Seminar on Deep Learning Based Monitoring of Weld Penetration: Where we are and what are the needed revolutionary solutions?
Dr YuMing Zhang James R Boyd Professor of Electrical Engineering University of Kentucky, USA This seminar will be chaired by A/P Zhou Wei. |
Seminar Abstract |
Weld penetration should be monitored during manufacturing. Unfortunately, it occurs underneath workpieces and is not considered directly observable so that its real-time in-situ monitoring is challenging. In the last half century, researchers have focused on finding promising real-time observable phenomena and correlating such phenomena to penetration. This has been difficult as it is unclear what are critical in observed phenomena and trial-and-error iterative processes are practiced. Such iterative process is not automated, finding/fitting right features/model takes months if not longer, and success is not assured.

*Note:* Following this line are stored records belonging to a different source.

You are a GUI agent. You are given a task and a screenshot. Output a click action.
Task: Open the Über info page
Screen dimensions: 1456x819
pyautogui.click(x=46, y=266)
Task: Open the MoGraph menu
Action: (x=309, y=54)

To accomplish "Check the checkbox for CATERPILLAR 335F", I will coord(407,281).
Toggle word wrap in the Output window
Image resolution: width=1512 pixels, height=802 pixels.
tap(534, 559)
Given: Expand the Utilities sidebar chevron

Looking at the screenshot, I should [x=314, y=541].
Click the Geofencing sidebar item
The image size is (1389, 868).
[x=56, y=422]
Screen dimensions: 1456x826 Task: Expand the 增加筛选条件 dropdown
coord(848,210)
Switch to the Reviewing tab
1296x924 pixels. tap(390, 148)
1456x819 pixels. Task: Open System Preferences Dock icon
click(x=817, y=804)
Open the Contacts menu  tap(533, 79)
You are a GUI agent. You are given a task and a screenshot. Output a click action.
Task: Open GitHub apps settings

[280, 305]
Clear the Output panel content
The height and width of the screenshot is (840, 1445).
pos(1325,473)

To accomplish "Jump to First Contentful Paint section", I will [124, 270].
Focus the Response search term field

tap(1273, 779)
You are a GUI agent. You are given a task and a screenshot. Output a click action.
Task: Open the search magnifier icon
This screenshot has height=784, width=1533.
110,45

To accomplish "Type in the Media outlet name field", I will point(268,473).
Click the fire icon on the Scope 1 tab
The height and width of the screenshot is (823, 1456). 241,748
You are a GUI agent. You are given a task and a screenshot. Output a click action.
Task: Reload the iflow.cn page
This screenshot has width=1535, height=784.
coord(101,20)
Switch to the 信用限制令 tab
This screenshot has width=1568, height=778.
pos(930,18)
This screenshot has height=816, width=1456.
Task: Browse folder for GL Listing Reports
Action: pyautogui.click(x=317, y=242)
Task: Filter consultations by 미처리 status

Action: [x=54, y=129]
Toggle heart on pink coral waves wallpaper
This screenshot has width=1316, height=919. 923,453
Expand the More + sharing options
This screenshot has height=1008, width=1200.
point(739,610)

Deep learning automates and combines featuring and fitting to maximally use the raw information directly to achieve highest accuracies. Computation is drastically increased, but the iterative process is replaced by an automated one so that the time frame is still drastically reduced. This talk will review and analyze (1) various raw information that has been used as the observed phenomena to input into deep learning models and analyzes why they may correlate to penetration; and (2) various deep learning models and analyzes why/how they may and are needed to correlate different raw information to penetration. It will also briefly review major techniques that have been used to train deep learning models in penetration prediction. It will then identify major achievements for efforts taken so far. Finally, we identify two fundamental issues that require revolutionary solutions in order to move the deep learning technologies from laboratory studies to manufacturing as directions for future efforts. These two issues are analyzed and some preliminary solution directions are proposed. |
Speaker’s Biography |
Dr YuMing Zhang is the James Boyd Professor of Electrical Engineering and Stanley and Karen Pigman College of Engineering’s Director of International Partnerships at the University of Kentucky (UK), Lexington, Kentucky, USA. His research focuses on robotizing welding processes through machine vision-based intelligence and has brought him 12 US patents and over 200 journal publications. Six of his graduate students won the IIW Henry Granjon prize. His recognitions include Fellow of AWS (American Welding Society), ASME, SME (Society of Manufacturing Engineers), IEEE and AAIA (Asia-Pacific Artificial Intelligence Association). He also received the Research Excellence award from the University of Kentucky Stanley and Karen Pigman College of Engineering and has been recognized as University of Kentucky Research Professor. Dr Zhang is currently an Area Editor for Journal of Manufacturing Processes published by the SME. |